When it was determined to file suit in federal court, Akerman stood by the nonprofit.

“We would not have been able to proceed without them,” Nazworth said. “As a nonprofit, we don’t have hundreds of thousands of dollars to take on something like this,”

Ingram — nor the firm — knew when the action was initiated in November 2015 that the case would take 14 months and more than 2,000 pro bono hours of research, discovery, depositions and negotiation before achieving resolution with the city.

Ingram estimates the value of services at “high six figures”

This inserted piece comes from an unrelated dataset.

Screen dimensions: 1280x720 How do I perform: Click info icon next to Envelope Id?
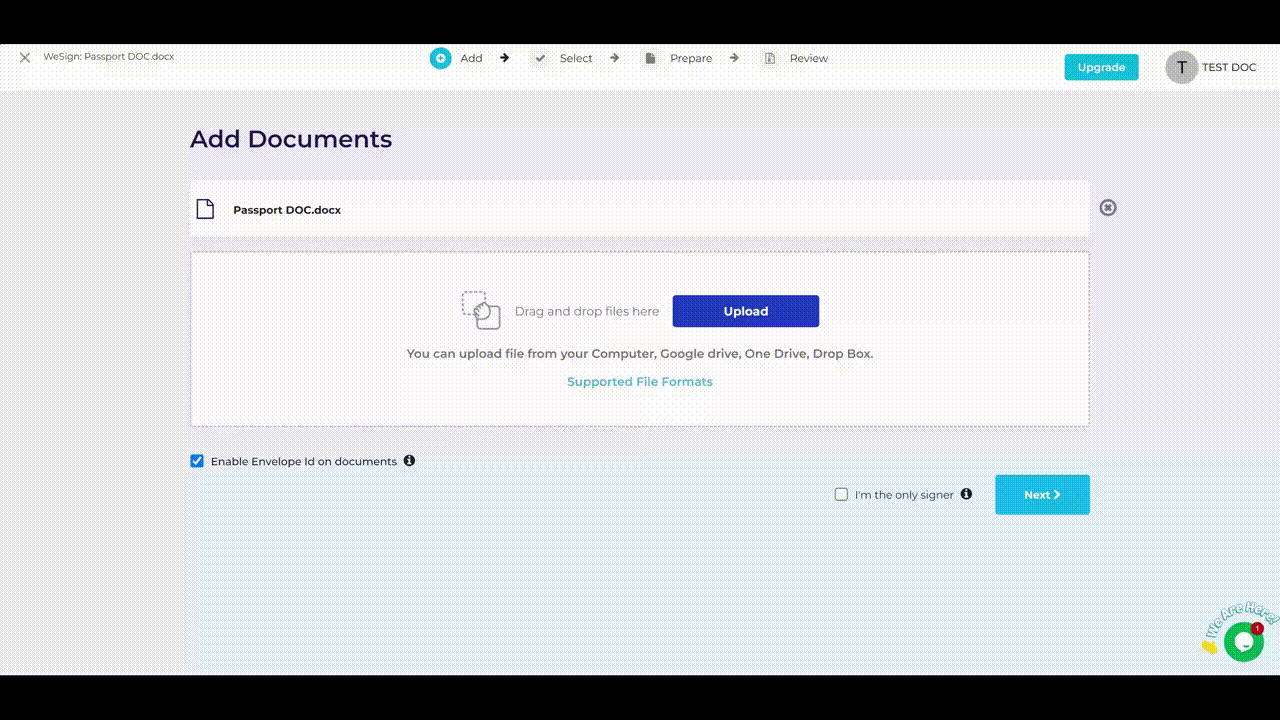409,461
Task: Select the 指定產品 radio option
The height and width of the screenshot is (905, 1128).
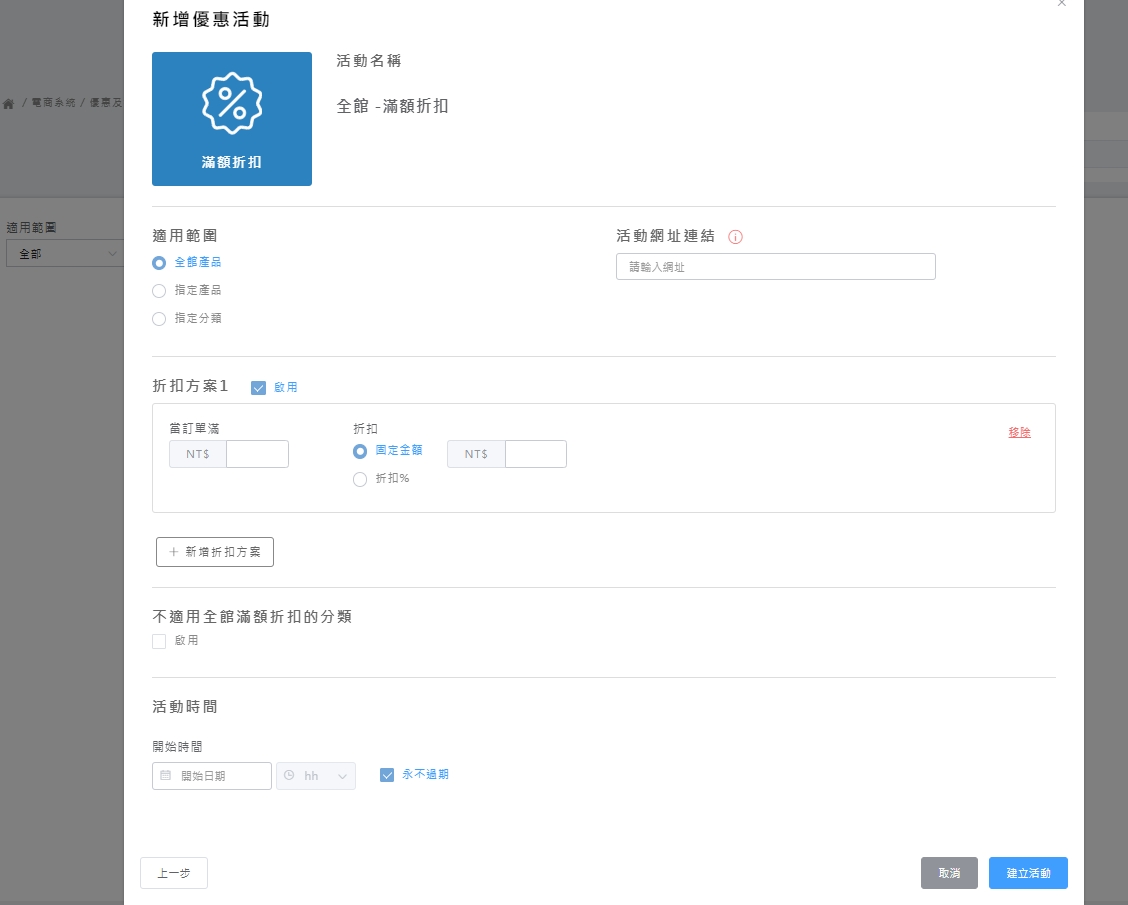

On May 23, City Council approved a settlement that includes the city eliminating discriminatory housing practices, amending the zoning code to comply with federal housing law and laws protecting the rights of disabled people; paying $400,000 to Ability and $25,000 to co-plaintiff Disability Rights Florida to cover a portion of their expenses; and awarding a $1.5 million grant for development of permanent supportive housing following a competitive bid process.

In addition, a consent decree also was reached in a related case with the U.S. Department of Justice which levies a $25,000 civil penalty against the city.

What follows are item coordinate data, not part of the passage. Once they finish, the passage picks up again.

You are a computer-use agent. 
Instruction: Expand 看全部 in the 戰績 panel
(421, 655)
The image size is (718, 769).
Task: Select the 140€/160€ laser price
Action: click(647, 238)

“We tried to cajole and charm city officials and attorneys to get them to come around,” Ingram said of the time leading up to the lawsuit. “After over a year of trying, that’s when the hard decision had to be made by the firm — are we all in on this, or not.”

William Van Nortwick Jr., who retired from the 1st District Court of Appeal and then joined Akerman as partner-in-charge of the firm’s pro bono program, said it was obvious from the start representing the plaintiffs would require extensive donated resources, but the issue was too great to ignore.

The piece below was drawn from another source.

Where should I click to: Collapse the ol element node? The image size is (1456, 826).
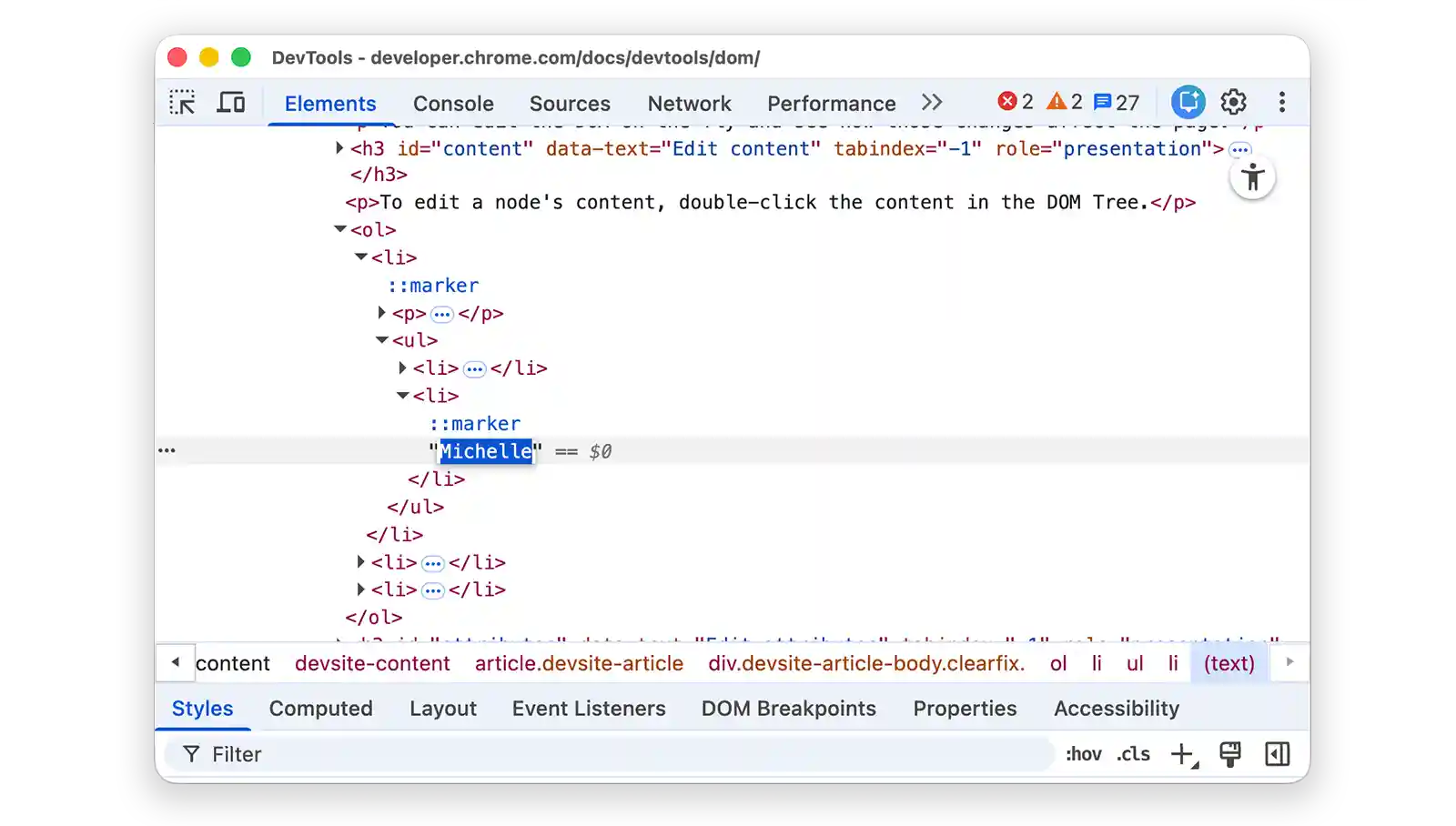tap(340, 230)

“We go through a process and we analyze the case. When we went through that process, up and down the firm there was no resistance. Everybody thought it was the right thing to do for the Jacksonville community,” said Van Nortwick.

“It’s about disabled veterans. That’s as good a client as you could ask for when they are being discriminated against,” he added.

For Ingram, the case had an even broader scope.

“It is corrosive to our society when neighborhoods are vying to have their government ban certain persons with disabilities from their entire neighborhood,” he said.

The work wasn’t over when the terms of the settlement were reached among the litigants. That’s when the process to convince council to sign off on the agreement began.

“There was a lot of raw emotion on the part of some about having another government and an outside attorney telling you what needs to happen,” Ingram said.

He describes the final phase of the case as “a six-month effort to help the City Council understand that the settlement was appropriate” and “public dialogue to help people understand what the Fair Housing Act means and how to mesh city regulations with federal laws.”

Van Nortwick also commented on how the focus evolved from litigation to education when the city realized it didn’t want to pursue the issue all the way to the courtroom.

“The fact that we’d gotten to a point of winning the case didn’t mean anything unless the council understood what the law is, what the case is and why we won the case. I think the educational effort was above and beyond what a litigator normally does,” he said.

“In terms of the cause of what’s good and right and protecting civil rights, this is probably the most significant case of my career,” Ingram said.

Nazworth said Ability’s board of directors hasn’t yet determined a figure, but it plans to remit a “significant portion” of the nonprofit’s cash settlement to help cover some of the law firm’s outside expenses related to the case.

“Akerman didn’t request that, but we feel it’s important,” she said.